__RECORDS FOR THIS EXERCISE__:

——

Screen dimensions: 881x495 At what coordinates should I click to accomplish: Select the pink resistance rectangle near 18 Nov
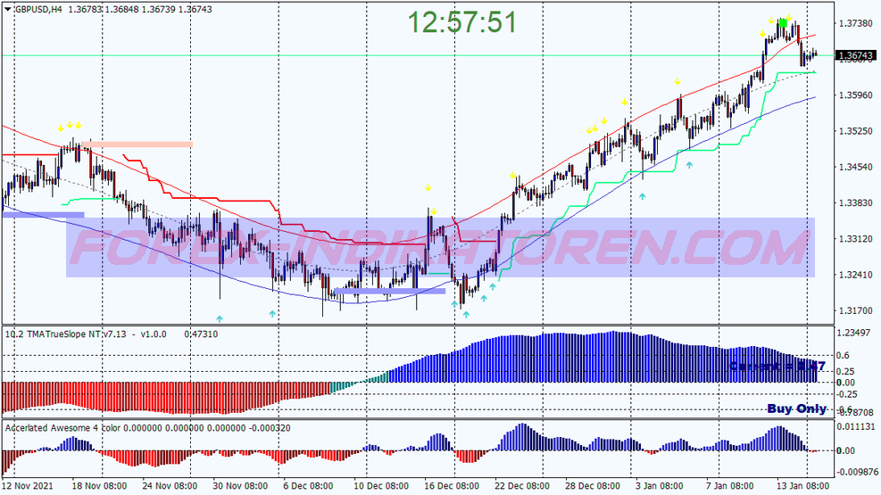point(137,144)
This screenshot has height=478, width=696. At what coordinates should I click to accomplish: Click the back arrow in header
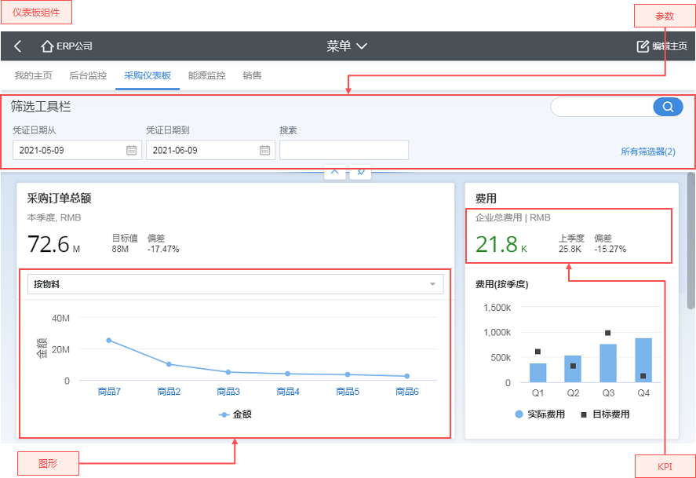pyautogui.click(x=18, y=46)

——

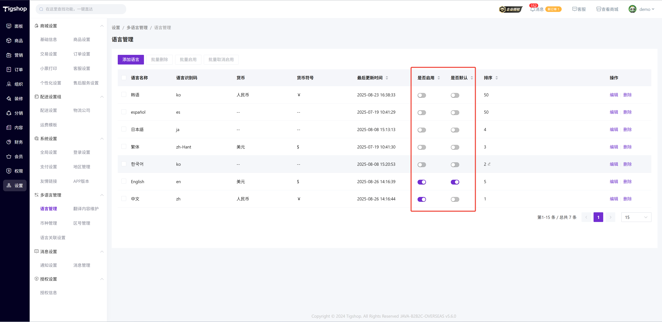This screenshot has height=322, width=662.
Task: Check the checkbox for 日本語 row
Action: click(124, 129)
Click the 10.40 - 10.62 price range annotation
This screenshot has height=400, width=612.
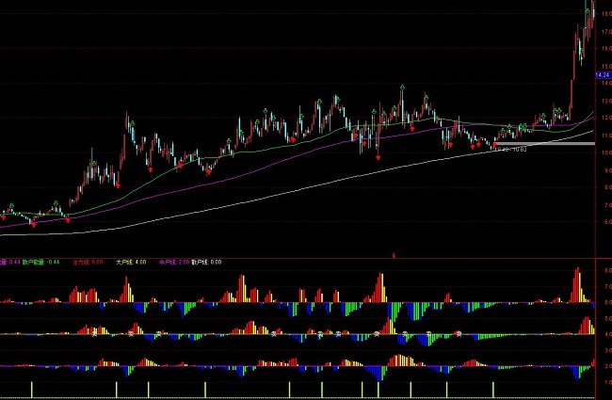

——

__OBJECTIVE__:
Repeat the records without changes, starting with the line that contains "Screen dimensions: 881x495" and going on through the line that contains "pyautogui.click(x=18, y=46)", and leave the pictures out of your answer.

__EXERCISE SOLUTION__:
Screen dimensions: 881x495 At what coordinates should I click to accomplish: Select the pink resistance rectangle near 18 Nov
point(137,144)
This screenshot has height=478, width=696. At what coordinates should I click to accomplish: Click the back arrow in header
pyautogui.click(x=18, y=46)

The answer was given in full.